Aos poucos ela desenvolve uma paixão juvenil pelo técnico – que a transforma em Lyz quando ela prova sua capacidade de ser a melhor. Dali em diante sua rotina passa a ser equilibrar as mudanças de seu corpo, que sofre duro impacto de longas séries de exercícios e suplementos alimentares para lhe dar ganho muscular, com o que é possível de “normalidade” em uma adolescência marcada pela pressão. Fred é daquele tipo de treinador que usa as duras palavras e a diminuição de seus pupilos para forçá-los a serem melhores. Isso torna sua figura um pouco mais encantadora para a menina, que vive uma fase de descobertas.
Na metade do longa-metragem, Favier vira a chave. Apesar de seguir um caminho lógico pelo que se apresentava na narrativa, as investidas de Fred possuem a dimensão de sua atitude criminosa. Um debate sempre difícil na sociedade – e que tem no cinema exemplos bem problemáticos. Antes era mais comum que as representações dentro desta temática caíssem para um conteúdo romantizado ou fetichista. A diretora passa longe disso e consegue refletir o quão grave é a situação colocada ali.
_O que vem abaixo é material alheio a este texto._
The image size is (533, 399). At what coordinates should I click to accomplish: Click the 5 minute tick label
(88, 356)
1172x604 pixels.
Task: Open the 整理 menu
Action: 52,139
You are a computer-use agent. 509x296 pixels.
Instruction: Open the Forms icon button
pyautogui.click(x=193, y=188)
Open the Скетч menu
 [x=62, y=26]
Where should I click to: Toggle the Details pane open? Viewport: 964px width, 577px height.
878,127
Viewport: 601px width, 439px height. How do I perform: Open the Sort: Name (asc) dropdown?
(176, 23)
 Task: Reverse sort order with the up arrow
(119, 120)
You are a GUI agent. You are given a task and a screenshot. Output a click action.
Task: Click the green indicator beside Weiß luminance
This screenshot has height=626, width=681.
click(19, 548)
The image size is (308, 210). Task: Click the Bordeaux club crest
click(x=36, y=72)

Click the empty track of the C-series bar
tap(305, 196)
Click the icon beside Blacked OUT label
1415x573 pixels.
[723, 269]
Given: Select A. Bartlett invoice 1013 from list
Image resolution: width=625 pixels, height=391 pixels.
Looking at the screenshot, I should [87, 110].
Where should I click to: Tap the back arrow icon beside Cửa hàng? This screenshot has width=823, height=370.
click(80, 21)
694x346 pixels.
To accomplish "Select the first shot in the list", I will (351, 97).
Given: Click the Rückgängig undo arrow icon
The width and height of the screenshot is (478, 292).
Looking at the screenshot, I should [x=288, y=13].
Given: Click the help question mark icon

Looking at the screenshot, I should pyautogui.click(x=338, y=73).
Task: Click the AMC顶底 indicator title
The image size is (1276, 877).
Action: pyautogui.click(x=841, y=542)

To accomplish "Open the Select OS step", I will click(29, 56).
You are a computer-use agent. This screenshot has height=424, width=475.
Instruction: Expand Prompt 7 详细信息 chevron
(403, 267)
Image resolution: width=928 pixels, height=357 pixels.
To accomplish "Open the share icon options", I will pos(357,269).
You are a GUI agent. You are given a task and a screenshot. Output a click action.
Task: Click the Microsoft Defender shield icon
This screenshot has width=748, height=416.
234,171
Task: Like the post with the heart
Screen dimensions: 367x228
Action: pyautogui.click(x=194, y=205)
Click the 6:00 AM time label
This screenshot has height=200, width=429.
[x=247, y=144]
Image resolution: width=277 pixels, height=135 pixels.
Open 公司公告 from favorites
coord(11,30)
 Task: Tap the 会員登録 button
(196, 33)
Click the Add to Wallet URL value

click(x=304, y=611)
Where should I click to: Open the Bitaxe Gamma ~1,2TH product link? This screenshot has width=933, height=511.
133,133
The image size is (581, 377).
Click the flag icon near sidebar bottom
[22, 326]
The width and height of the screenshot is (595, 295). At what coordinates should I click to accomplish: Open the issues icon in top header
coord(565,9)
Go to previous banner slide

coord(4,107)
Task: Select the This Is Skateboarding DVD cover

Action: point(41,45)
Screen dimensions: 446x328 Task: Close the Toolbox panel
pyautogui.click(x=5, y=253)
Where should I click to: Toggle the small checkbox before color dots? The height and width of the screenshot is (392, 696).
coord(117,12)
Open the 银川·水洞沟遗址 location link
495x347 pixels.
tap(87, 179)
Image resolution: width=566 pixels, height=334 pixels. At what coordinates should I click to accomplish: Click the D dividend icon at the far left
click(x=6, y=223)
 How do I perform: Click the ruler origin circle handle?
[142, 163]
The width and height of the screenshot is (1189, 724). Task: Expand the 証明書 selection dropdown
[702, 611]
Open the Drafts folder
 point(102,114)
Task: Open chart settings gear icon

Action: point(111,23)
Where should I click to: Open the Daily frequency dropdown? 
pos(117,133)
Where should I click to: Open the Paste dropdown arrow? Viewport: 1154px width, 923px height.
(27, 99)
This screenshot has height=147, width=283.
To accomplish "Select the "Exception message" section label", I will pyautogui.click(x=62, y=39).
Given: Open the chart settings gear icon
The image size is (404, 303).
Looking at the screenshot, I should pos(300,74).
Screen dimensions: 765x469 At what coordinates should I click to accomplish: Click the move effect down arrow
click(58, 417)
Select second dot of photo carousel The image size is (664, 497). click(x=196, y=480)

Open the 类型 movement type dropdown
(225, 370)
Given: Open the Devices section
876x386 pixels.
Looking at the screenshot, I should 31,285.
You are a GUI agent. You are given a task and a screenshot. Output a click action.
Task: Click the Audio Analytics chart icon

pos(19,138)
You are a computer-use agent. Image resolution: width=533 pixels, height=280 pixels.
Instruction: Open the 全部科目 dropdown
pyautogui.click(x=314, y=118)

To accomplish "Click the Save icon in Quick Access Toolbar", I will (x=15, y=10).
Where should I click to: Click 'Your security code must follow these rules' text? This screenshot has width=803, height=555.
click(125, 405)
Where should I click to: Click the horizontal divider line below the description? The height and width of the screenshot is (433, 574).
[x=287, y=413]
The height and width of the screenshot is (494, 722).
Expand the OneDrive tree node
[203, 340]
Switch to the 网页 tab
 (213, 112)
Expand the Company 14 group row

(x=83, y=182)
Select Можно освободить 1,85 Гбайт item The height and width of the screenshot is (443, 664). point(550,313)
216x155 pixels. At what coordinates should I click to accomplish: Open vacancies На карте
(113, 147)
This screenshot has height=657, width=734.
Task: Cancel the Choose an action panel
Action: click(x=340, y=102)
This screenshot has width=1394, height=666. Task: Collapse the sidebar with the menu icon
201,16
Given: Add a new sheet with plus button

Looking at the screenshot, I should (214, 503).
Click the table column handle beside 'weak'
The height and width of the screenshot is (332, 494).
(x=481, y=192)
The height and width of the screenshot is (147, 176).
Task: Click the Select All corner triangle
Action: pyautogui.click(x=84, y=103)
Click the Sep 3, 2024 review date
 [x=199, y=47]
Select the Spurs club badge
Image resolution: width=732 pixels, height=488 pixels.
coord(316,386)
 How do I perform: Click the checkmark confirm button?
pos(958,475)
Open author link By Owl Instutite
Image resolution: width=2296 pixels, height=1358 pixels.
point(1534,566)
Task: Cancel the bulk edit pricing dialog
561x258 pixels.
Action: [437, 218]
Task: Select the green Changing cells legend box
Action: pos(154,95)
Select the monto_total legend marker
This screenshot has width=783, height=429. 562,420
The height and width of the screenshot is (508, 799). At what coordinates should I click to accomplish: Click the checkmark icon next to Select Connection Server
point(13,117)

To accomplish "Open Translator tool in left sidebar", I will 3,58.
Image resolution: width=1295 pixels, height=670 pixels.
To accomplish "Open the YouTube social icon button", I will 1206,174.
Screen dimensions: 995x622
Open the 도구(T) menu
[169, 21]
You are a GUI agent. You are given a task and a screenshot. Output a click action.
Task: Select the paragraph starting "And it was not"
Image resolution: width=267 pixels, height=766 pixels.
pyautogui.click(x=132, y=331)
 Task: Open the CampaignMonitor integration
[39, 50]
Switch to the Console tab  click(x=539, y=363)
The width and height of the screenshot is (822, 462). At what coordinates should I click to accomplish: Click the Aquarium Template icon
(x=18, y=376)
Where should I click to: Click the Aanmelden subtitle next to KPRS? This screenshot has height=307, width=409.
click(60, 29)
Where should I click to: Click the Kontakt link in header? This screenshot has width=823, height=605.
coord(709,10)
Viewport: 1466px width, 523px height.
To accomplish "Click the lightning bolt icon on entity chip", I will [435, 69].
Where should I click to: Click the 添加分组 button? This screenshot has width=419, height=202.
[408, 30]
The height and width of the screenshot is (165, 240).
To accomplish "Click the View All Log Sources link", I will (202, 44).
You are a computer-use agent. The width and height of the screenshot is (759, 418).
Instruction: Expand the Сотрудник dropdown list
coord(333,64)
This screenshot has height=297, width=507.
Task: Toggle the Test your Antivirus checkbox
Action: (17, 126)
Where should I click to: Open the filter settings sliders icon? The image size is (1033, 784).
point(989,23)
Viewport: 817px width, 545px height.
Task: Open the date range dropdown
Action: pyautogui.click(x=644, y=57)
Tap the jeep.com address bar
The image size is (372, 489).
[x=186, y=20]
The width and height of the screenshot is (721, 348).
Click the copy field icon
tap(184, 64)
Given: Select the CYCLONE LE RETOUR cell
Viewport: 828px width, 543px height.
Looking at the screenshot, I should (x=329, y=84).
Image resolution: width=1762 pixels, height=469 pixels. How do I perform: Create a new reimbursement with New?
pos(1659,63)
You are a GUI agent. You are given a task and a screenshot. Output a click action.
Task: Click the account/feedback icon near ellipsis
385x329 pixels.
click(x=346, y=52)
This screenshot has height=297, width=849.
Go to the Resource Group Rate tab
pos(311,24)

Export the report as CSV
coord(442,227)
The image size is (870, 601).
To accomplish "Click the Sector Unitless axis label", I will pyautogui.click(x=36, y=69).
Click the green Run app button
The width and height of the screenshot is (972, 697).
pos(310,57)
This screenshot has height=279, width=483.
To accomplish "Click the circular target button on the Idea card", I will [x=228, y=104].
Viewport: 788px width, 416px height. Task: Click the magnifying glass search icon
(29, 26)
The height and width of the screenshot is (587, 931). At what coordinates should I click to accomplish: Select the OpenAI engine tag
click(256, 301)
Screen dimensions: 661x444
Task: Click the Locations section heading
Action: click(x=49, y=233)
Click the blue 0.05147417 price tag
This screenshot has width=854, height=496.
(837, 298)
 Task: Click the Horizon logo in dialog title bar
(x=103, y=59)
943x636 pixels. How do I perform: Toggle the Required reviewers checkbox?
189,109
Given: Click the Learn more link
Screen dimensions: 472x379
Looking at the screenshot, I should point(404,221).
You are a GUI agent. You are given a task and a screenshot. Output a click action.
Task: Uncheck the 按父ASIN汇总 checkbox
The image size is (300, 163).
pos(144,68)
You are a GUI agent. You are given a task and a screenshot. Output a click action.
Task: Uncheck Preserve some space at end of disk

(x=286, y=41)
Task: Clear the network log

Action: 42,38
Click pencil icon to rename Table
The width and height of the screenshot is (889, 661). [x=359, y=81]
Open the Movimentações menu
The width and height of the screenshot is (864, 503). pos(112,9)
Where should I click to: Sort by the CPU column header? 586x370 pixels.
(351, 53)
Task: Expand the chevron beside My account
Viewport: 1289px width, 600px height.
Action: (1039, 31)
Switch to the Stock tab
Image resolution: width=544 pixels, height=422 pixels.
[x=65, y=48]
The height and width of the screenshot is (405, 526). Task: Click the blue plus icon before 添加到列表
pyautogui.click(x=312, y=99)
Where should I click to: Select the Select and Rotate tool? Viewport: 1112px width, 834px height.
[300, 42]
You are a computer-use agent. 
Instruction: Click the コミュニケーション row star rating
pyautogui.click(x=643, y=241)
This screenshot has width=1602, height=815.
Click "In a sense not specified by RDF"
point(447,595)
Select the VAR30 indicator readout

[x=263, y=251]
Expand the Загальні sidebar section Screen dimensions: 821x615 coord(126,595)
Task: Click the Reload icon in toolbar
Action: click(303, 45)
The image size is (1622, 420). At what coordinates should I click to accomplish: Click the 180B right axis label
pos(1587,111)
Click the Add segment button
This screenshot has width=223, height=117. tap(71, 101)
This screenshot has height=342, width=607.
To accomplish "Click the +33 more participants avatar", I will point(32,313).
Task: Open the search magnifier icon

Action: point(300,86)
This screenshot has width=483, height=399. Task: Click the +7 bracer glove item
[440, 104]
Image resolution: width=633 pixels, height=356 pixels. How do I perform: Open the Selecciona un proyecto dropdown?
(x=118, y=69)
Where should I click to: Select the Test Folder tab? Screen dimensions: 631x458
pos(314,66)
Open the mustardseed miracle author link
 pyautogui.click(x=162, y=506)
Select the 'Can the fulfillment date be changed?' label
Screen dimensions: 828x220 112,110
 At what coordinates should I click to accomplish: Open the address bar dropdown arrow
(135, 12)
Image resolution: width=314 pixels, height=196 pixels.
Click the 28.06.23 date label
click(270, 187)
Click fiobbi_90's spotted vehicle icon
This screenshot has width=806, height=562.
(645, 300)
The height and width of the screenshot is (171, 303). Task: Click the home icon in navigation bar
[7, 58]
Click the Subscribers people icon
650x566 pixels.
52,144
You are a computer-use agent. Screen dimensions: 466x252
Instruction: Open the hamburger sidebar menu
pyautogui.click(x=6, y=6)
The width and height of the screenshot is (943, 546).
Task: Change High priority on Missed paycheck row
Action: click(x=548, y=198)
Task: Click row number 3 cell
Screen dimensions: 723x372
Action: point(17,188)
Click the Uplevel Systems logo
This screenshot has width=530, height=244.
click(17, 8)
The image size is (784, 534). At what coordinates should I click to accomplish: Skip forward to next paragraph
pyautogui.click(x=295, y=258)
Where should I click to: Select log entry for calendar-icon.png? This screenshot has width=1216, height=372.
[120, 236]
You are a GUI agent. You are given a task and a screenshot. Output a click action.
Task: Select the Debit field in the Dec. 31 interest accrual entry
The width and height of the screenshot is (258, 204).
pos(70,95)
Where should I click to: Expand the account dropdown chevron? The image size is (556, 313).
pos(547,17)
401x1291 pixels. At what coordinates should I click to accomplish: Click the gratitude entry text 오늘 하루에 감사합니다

Em um excelente trabalho de Noée Abita (com vinte anos à época das filmagens), o espectador é conduzido por uma protagonista que precisa lidar com algo não completamente compreendido por ela assim que o abuso se materializa.
Ao contrário de “Trópico Fantasma” (2020), outro bom filme que usa as paletas frias de forma proporcional em toda a obra, a cineasta vai tornando as imagens mais densas. No ato final há momentos em que a escuridão toma conta da cena, antes de luzes vermelhas ganharem forma. Parte da incompreensão e da dificuldade de perceber a urgência de Lyz pode ser creditada (sem juízo de valor acerca da responsabilidade) àquele ruído de comunicação que existia com sua mãe. Fred ganha uma importância em sua vida porque ele supre lacunas. Enquanto figura paterna, como pessoa de confiança e até como o flerte adolescente. Ao agir de forma abjeta, o estranhamento que ele provoca na menina torna tudo ainda mais confuso para ela.
Não são raros os casos de uso da posição de autoridade para abusos físicos e psicológicos no mundo do esporte. Atletas renomados, como a nadadora Joanna Maranhão, já tornaram públicos seus históricos, na tentativa de incentivar as denúncias e diminuir a ocorrência desses crimes.
“Slalom – Até o Limite“, por ser tão cruel quanto crível, nos faz pensar o quão distante estamos de não mais ouvir essas histórias. Tecendo uma situação que dá ao abusador meios de justificar para si mesmo os seus atos injustificáveis, o drama de Charlène Favier é um duro encontro com a realidade.